DATA RECORDS:

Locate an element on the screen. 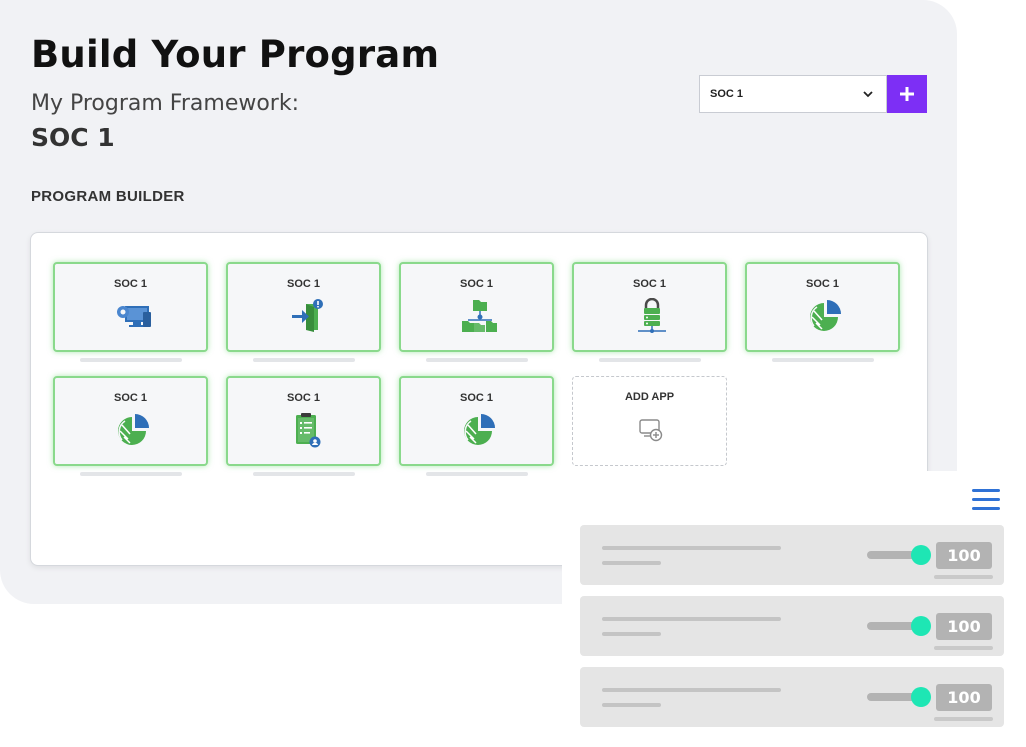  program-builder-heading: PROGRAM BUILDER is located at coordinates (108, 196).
--
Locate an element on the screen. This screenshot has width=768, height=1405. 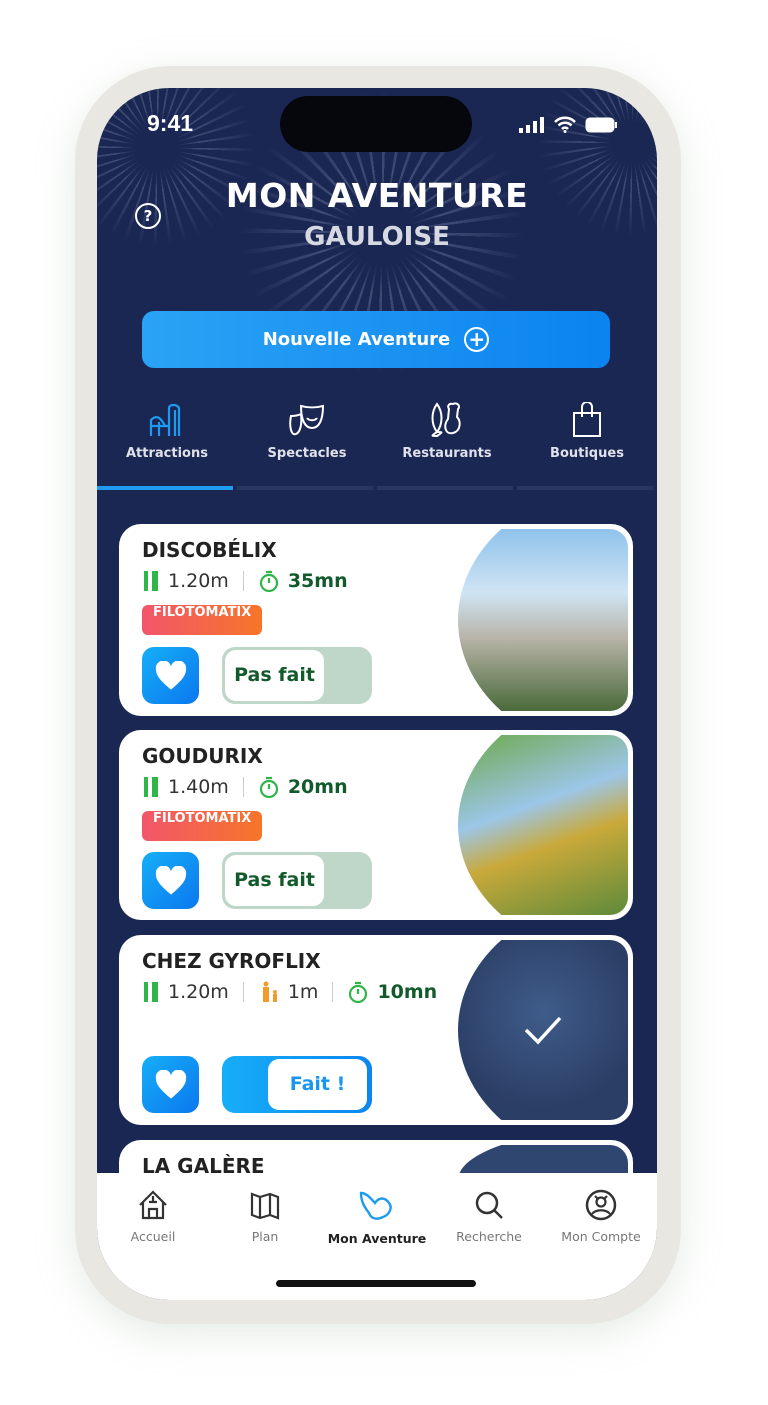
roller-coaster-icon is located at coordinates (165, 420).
--
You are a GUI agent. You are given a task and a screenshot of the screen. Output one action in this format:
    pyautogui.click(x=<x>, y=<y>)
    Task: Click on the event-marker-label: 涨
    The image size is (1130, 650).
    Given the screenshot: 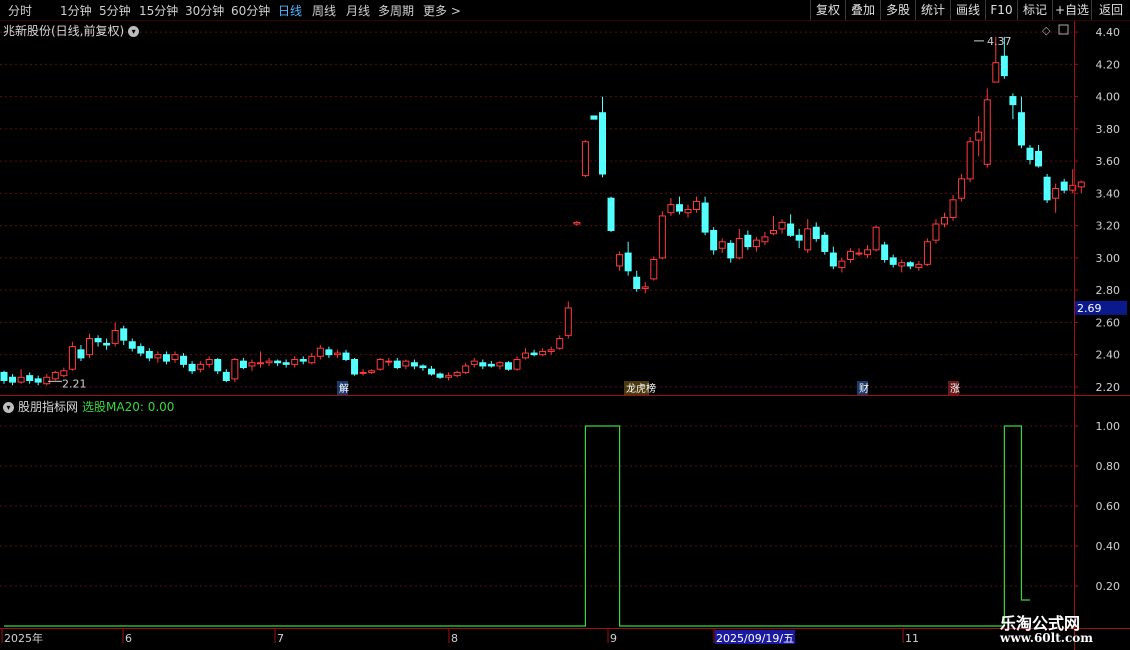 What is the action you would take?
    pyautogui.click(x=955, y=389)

PROBLEM TO WORK ON: Render the material between the lines holding "Locate an element on the screen. This" and "roller-coaster-icon is located", inclusive, as a two-column CSV with the columns instruction and location. Put one row per item, with each field quoted on a single line, and omit the pictures.

ANSWER SECTION:
instruction,location
"Locate an element on the screen. This screenshot has width=768, height=1405.","roller-coaster-icon is located at coordinates (165, 420)."